I followed Twitter yesterday with an unaccustomed intensity, waiting for the first person to tweet about the Barclay's London Dark Lager - the last I heard, it was unlikely to be on during the first day, and would likely make an appearance today.
When it was announced that the Champion Beer of Britain was Mighty Oak's Oscar Wilde, I thought for a moment that the hashtag for the festival was about to go into meltdown. In amongst the congratulations to the brewers was a swathe of criticism, howling that a 3.7% mild ale could in no way be the best beer made in Britain. Very few of the comments about the chosen winner actually commented on the flavour profile of the beer, preferring to stand aghast that a beer of such a low abv could possibly be the best British cask ale at the Great British Beer Festival - it was almost as though Ratebeer had a collective hissy fit.
The problem with any form of competition is that it is, in reality, the subjective judgment of a panel of judges, who we can only hope have a depth of beer knowledge and a good palate. I am not entirely innocent when it comes to be shocked at some of the beers that win awards, but I try to remind myself that competitions can only judge what is in front of them.
Pondering all this over a dinner of bangers and mash, I was reminded of a passage in Bill Bryson's magnificent valedictory to Blighty, "Notes from a Small Island" about how Brits approach food:
"the British are so easy to please. It is the most extraordinary thing. They actually like their pleasures small.

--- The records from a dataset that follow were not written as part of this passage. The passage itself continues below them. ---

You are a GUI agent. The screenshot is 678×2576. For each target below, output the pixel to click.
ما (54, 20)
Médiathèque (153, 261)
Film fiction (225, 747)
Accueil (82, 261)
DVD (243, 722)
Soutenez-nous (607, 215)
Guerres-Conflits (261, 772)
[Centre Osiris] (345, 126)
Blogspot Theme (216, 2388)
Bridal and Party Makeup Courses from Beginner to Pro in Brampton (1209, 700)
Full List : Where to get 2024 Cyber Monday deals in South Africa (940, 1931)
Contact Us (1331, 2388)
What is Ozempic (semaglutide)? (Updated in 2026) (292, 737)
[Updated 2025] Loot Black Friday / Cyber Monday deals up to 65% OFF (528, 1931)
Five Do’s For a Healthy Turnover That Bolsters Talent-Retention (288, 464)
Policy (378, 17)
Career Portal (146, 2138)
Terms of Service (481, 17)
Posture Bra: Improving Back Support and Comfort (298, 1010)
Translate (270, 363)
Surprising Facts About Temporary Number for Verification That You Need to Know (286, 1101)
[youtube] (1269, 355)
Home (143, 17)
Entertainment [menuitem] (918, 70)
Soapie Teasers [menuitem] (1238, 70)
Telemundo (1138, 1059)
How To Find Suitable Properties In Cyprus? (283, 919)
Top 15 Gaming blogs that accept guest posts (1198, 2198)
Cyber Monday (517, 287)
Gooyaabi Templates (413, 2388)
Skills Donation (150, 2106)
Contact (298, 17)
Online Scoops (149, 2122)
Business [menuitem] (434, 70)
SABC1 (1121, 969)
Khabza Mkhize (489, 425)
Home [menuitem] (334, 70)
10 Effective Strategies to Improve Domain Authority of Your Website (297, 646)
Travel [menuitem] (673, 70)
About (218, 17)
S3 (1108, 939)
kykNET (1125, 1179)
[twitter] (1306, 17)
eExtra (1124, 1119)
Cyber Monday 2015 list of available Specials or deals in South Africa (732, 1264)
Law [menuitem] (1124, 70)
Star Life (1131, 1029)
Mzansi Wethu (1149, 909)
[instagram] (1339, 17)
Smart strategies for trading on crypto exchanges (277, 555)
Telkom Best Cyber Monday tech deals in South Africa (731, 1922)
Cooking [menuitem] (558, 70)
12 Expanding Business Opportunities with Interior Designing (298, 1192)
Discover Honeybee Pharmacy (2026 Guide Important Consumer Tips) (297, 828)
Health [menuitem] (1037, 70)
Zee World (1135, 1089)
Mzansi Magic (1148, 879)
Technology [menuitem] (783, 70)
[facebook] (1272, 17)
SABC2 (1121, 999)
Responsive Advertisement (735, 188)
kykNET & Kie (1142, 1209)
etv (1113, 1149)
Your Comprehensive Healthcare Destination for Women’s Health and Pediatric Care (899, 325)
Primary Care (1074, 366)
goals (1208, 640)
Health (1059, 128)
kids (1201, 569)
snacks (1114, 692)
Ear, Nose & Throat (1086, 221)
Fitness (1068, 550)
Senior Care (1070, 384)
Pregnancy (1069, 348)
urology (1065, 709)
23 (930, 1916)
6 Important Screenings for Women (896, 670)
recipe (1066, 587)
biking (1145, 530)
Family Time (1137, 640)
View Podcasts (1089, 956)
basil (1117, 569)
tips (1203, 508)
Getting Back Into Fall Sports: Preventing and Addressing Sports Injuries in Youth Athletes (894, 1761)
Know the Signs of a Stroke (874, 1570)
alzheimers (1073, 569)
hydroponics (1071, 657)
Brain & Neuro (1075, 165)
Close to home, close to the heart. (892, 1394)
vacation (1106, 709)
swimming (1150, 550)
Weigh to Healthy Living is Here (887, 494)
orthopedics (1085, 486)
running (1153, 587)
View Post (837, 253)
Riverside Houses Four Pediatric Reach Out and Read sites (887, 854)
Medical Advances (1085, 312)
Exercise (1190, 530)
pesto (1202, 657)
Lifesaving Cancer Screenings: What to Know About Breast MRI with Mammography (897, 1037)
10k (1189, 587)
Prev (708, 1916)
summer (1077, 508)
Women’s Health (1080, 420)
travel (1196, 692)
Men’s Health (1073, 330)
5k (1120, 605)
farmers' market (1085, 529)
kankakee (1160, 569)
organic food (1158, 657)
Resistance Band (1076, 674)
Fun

That is why, I suppose, so many of their treats - teacakes, scones, crumpets, rock cakes, rich tea biscuits, fruit Shrewsburys - are so cautiously flavourful. They are the only people in the world who think of jam and currants as thrilling constituents of a pudding or cake. Offer them something genuinely tempting - a slice of gateau or a choice of chocolates from a box - and they will nearly always hesitate and begin to worry that it's unwarranted and excessive, as if any pleasure beyond a very modest threshold is vaguely unseemly".
Having never had anything from Mighty Oak, I am not in a position to say whether or not it was the best beer at the Great British Beer Festival. Given though that some of my favourite British brewers are at the festival, Fuller's, Everard's and the Durham Brewery for starters, I can only assume that Oscar Wilde is a damned fine beer, regardless of style.
I can understand people's frustration that the Great British Beer Festival doesn't have the likes of Lovibond's and Meantime showcasing their superb beers to the public, but as I mentioned in a post a while back, the Great British Beer Festival is CAMRA's game and they can make the rules however they see fit.
However, it is clear that there is a market for a new national beer festival, one which embraces all of the beer made in Britain and Ireland, perhaps one that isn't tied to a given location every year? You could even call it the Festival of British and Irish Beer, one year in Birmingham, the next, Dublin, the third Glasgow and then on to Cardiff, travelling around the major cities of Britain and Ireland celebrating the national drink in all it's glory. Perhaps it could even take a leaf out of the Great American Beer Festival's book and not have any foreign beer whatsoever?
The point is, there is so much great beer being made in Britain and the near constant slanging match between the stalwarts of CAMRA and the acolytes of the new breed of brewers is not doing the industry any favours. Dividing the drinking community into "staid and boring" real ale drinkers and edgy young hipsters supping on craft beer in a bright shiny "bar" just leads to people drinking what they know and not furthering their knowledge of beer in general. Perhaps we all need to wise up and see each other not as enemies, but all on the same side in wanting better beer to be made available to the public.